# Felix FV testing

The tests in this directory test the Felix process as a whole, by running it in
a container, configured to use the Kubernetes datastore driver; driving it by
configuring various resources (pods, policies etc.) in the Kubernetes API; and
verifying or measuring the observable effects.

The test driver is a separate Go program, `k8sfv.test`, that uses the k8s go
client libraries to create, update and delete k8s resources.  It also uses
ginkgo - as our unit tests do - to organize its test cases and specify the
effects to test or measure.  That means, for example, that ginkgo's 'focussing'
can be used to run just a particular test or group of tests.

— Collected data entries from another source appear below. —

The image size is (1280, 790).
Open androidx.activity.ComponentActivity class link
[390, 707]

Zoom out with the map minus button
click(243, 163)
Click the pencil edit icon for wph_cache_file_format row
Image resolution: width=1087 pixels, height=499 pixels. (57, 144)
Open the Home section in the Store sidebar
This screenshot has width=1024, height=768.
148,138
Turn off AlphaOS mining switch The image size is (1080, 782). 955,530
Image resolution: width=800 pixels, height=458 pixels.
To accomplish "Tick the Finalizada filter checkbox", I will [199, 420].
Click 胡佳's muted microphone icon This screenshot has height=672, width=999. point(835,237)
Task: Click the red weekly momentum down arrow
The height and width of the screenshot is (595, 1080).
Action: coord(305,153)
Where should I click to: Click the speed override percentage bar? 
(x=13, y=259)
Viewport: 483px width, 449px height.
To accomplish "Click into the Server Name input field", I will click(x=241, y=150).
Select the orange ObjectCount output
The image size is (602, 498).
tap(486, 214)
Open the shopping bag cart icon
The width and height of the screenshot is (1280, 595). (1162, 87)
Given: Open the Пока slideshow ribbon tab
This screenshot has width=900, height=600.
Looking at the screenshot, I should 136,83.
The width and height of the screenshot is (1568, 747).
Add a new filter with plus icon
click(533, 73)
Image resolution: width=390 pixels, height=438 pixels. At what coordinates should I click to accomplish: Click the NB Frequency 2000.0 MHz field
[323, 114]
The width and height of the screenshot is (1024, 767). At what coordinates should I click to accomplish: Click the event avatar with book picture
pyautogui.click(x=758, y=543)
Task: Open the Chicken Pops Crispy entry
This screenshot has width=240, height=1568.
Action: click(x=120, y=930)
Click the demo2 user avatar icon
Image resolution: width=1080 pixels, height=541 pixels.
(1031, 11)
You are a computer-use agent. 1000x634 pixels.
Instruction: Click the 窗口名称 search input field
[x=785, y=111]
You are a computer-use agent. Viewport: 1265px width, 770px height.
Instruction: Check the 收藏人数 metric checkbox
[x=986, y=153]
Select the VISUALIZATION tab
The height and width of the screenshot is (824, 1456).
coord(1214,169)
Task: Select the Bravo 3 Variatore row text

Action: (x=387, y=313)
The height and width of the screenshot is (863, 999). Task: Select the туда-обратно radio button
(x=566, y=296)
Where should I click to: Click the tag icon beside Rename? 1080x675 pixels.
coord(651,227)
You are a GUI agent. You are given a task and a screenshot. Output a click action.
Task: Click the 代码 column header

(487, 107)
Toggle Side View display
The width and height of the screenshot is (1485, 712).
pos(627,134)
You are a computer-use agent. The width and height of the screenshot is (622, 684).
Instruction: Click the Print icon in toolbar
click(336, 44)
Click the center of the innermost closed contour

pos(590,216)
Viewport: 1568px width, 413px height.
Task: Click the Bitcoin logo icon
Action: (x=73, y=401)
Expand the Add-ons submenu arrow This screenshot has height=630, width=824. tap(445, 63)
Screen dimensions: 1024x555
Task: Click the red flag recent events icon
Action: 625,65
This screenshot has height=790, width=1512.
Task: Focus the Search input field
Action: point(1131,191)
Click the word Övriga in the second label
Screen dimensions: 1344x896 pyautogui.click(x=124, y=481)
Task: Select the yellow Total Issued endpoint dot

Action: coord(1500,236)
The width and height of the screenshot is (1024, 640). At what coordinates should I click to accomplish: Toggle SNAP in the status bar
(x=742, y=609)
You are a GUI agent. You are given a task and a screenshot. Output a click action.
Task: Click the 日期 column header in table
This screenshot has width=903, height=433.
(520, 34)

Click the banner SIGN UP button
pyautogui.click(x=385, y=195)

(In principle we could equally do all this with the etcd datastore, using
either `calicoctl` or `libcalico-go` to populate the etcd datastore, but we
haven't done that yet.)

## Objectives

High-level objectives of this testing are:

- to provide reproducible measurements of Felix's occupancy, when handling
  certain load patterns

- to simulate patterns of Felix load that occur in our system testing,
  especially where the observed performance in handling that load has not been
  initially satisfactory

- to test the scalability of the Felix calculation graph - on which more below.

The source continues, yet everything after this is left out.